BEGIN

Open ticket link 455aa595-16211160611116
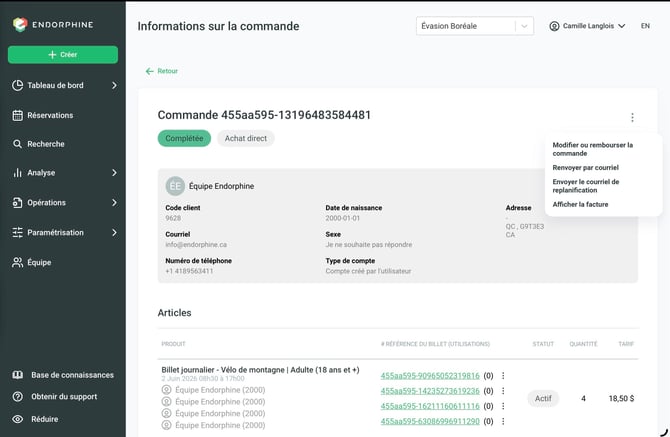The width and height of the screenshot is (670, 437). [430, 406]
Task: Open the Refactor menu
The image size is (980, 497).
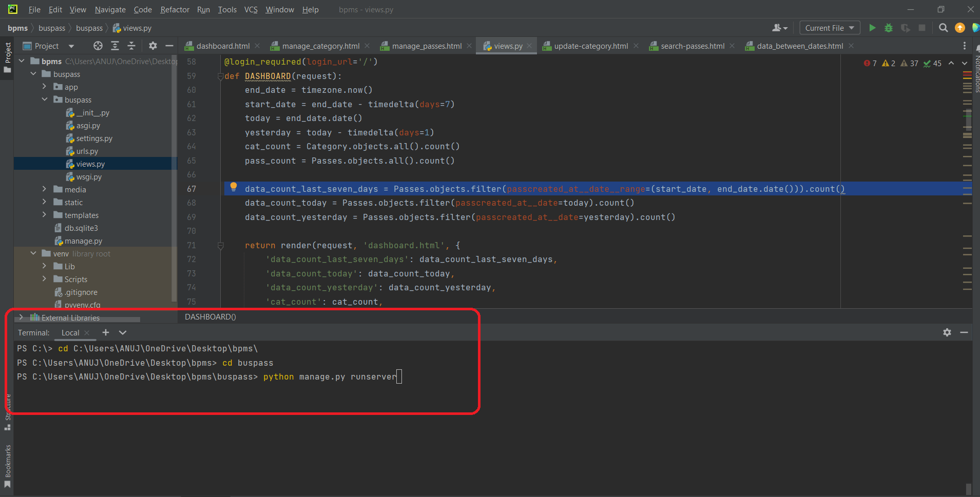Action: 175,9
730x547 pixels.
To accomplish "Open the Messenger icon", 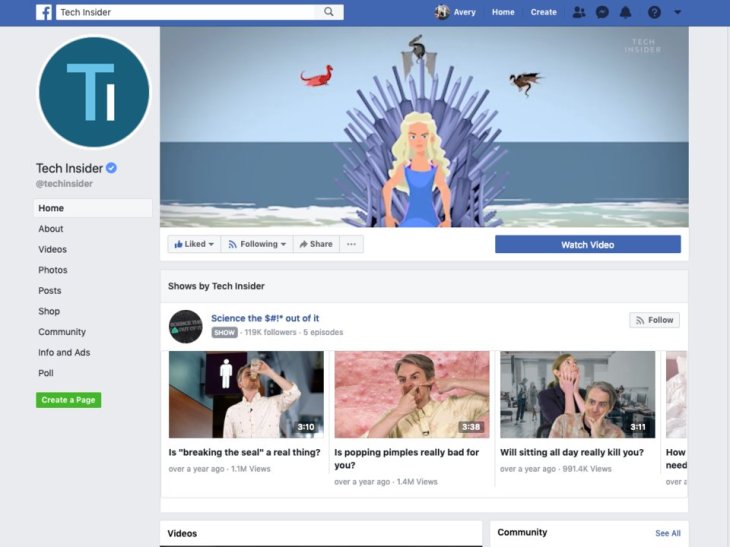I will click(x=602, y=12).
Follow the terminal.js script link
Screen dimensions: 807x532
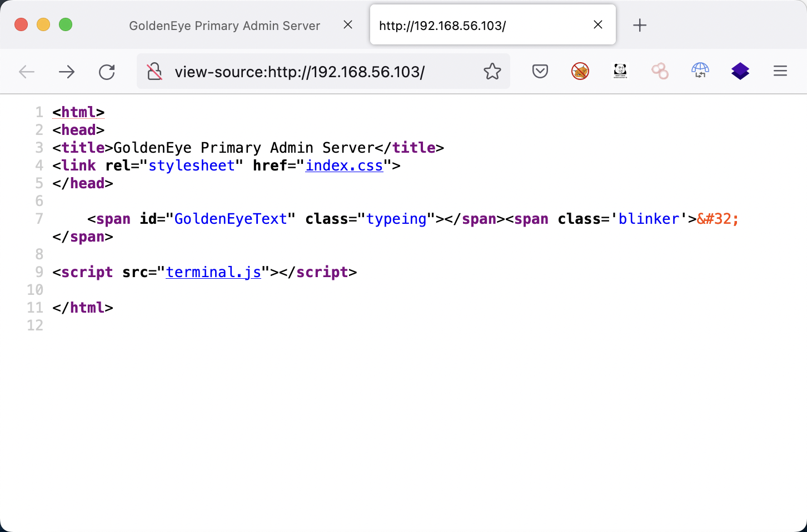(213, 272)
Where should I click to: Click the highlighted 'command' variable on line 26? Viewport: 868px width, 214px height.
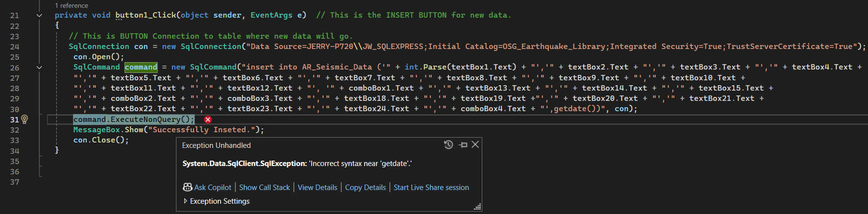pyautogui.click(x=141, y=67)
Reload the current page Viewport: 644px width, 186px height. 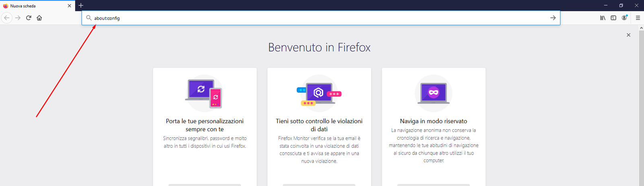pos(29,18)
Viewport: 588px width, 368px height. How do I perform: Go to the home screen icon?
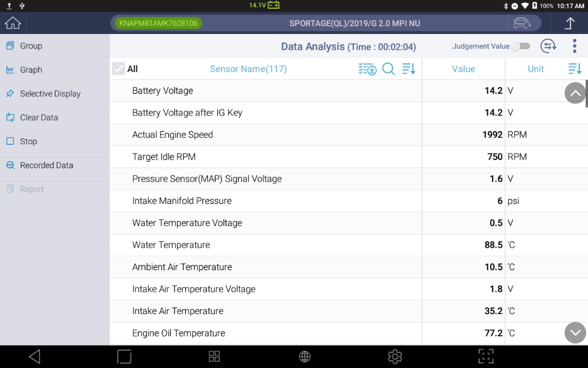(x=13, y=23)
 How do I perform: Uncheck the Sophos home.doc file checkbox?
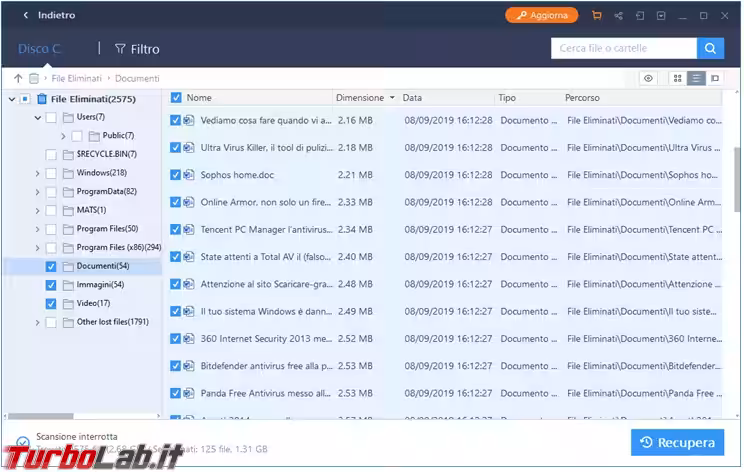click(176, 174)
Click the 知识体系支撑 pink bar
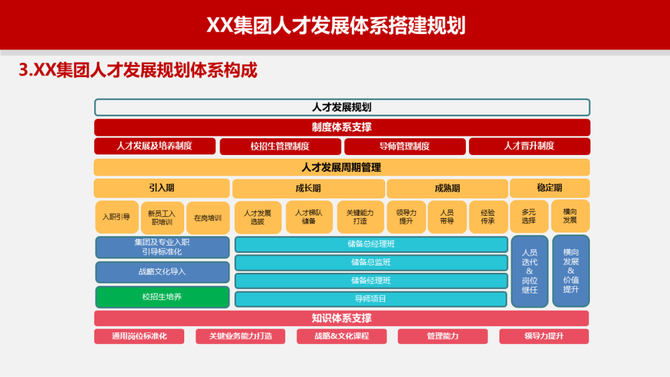 click(342, 318)
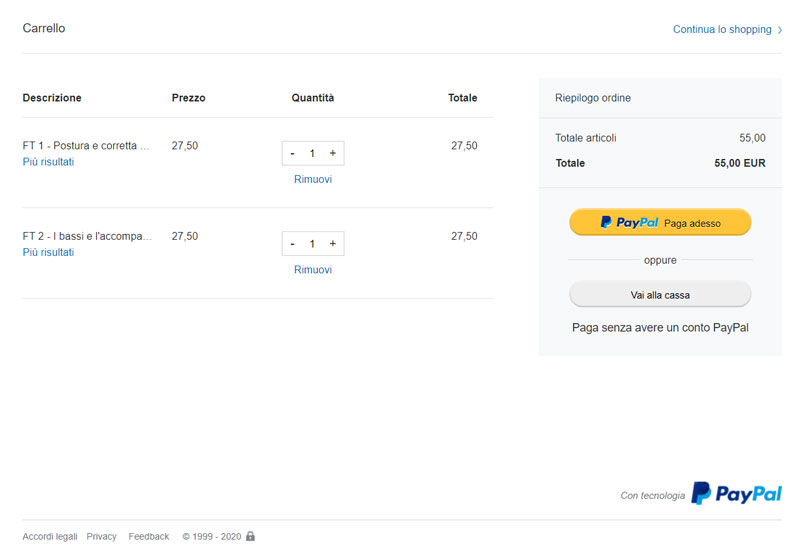Open the Accordi legali link
This screenshot has width=800, height=559.
tap(50, 537)
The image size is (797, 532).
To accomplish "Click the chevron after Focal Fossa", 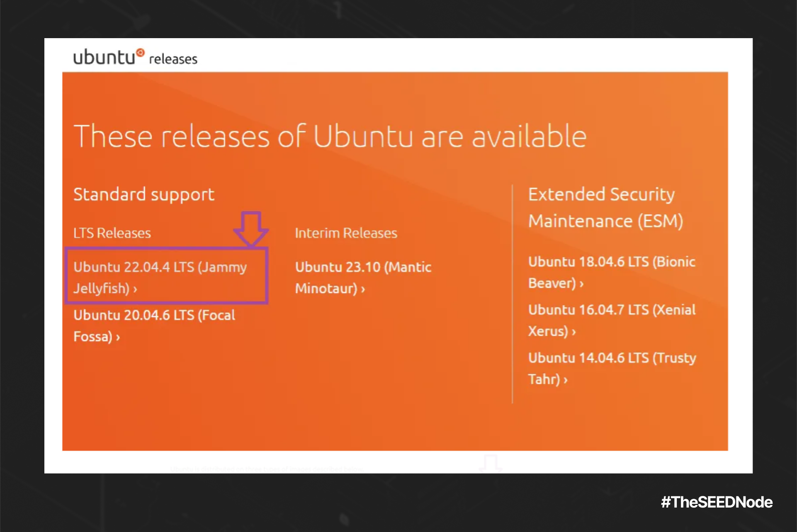I will (118, 337).
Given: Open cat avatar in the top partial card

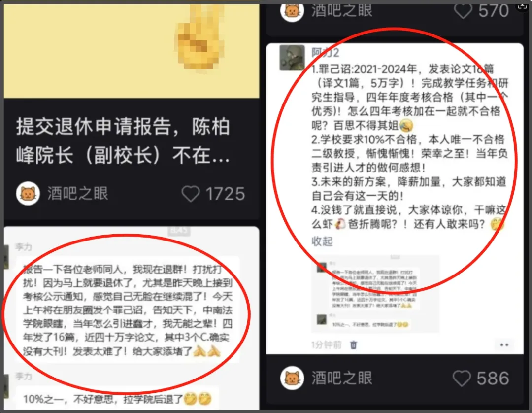Looking at the screenshot, I should (292, 11).
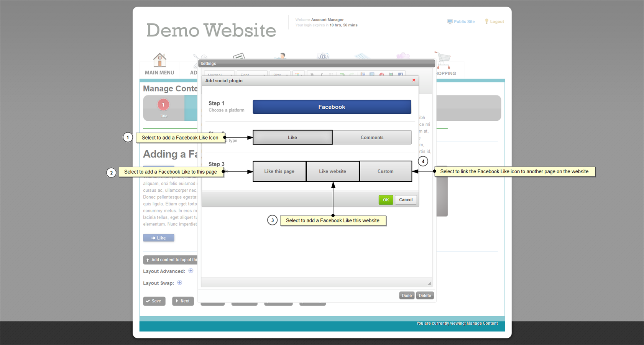Click the Public Site link
The height and width of the screenshot is (345, 644).
(461, 22)
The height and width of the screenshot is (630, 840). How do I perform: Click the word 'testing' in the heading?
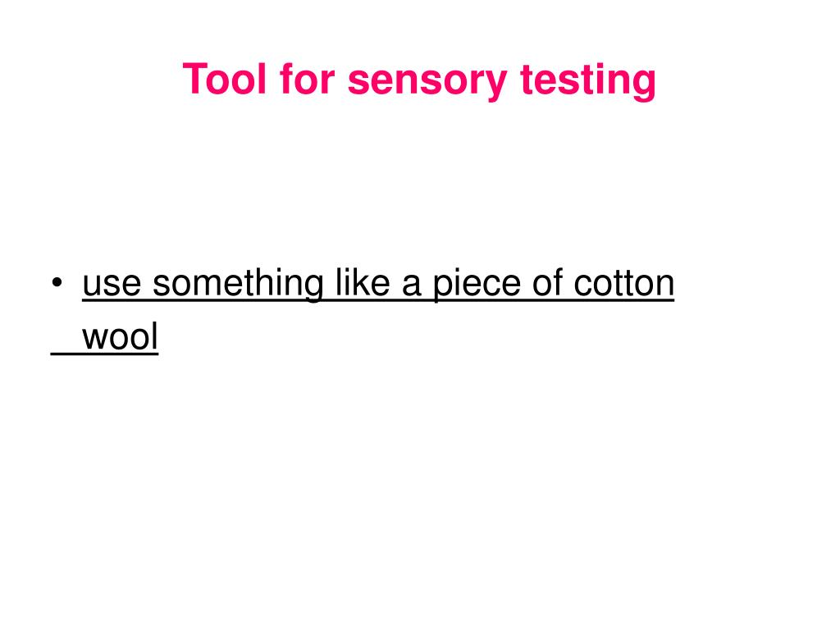tap(588, 81)
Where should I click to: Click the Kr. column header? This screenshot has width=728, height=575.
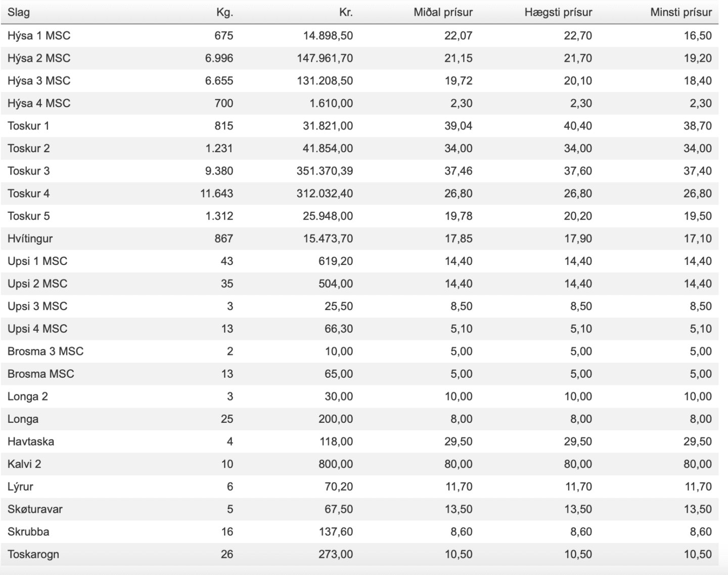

END

:: Task prompt ::
Repeat nothing but the lines from the one containing "The height and width of the screenshot is (630, 840)." through the end of the entries, exactly, and skip the pictures.

:: Expected answer ::
The height and width of the screenshot is (630, 840). How do I perform: Click the word 'testing' in the heading?
tap(588, 81)
Where should I click to: Click the Kr. column header? This screenshot has width=728, height=575.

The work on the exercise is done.